=== Section Start ===

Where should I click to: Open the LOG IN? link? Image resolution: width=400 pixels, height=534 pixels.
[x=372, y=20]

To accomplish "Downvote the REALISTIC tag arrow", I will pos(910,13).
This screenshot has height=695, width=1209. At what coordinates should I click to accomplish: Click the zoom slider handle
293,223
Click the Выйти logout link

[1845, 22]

=== Section End ===
=== Section Start ===

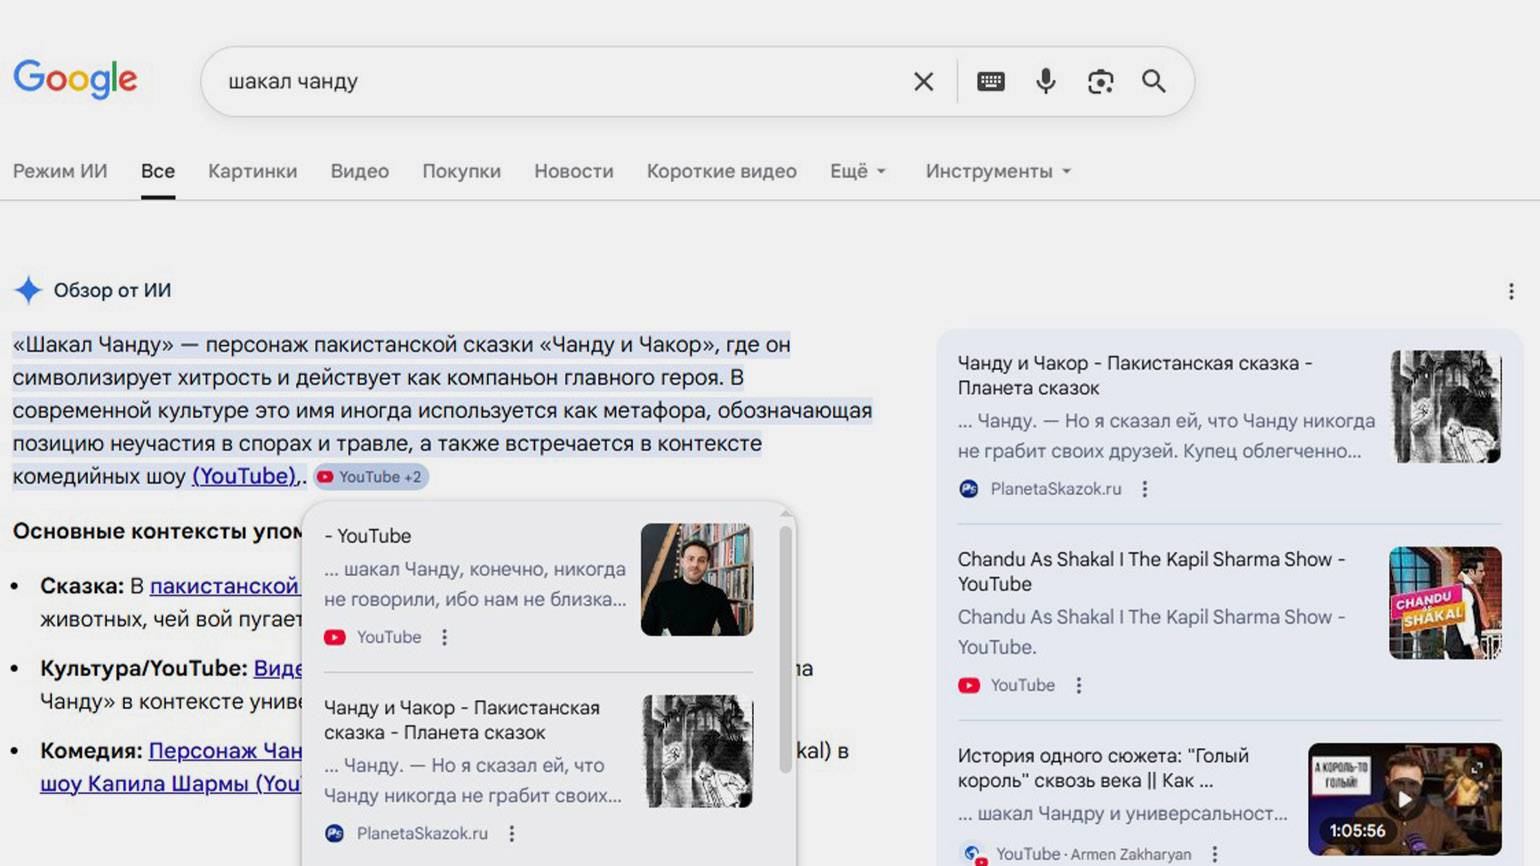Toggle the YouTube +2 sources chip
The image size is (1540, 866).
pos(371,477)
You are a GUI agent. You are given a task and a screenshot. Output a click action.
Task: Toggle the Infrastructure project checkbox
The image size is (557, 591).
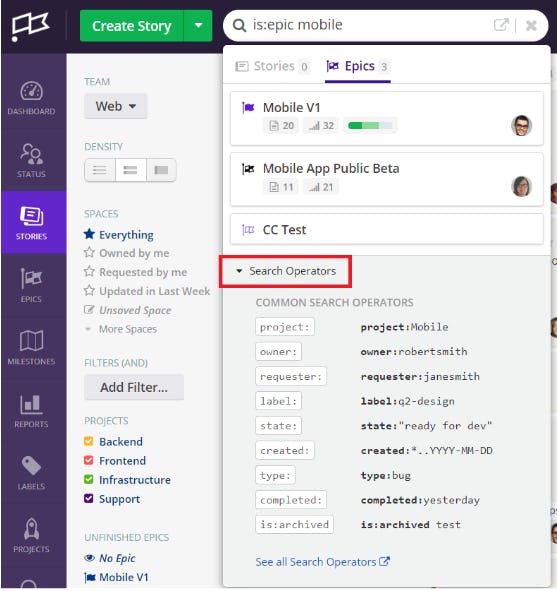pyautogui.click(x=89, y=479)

=== Section End ===
=== Section Start ===

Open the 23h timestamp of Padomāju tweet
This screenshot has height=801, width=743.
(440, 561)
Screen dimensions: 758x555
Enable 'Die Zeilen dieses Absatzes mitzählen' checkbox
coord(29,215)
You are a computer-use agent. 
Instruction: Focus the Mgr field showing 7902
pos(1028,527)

=== Section End ===

(PROBLEM TO SOLVE) Copy out every line of the data in which the word "agent" is found.

(ANSWER)
You are a GUI agent. You are given a task and a screenshot. Output a click action.
You are a computer-use agent. 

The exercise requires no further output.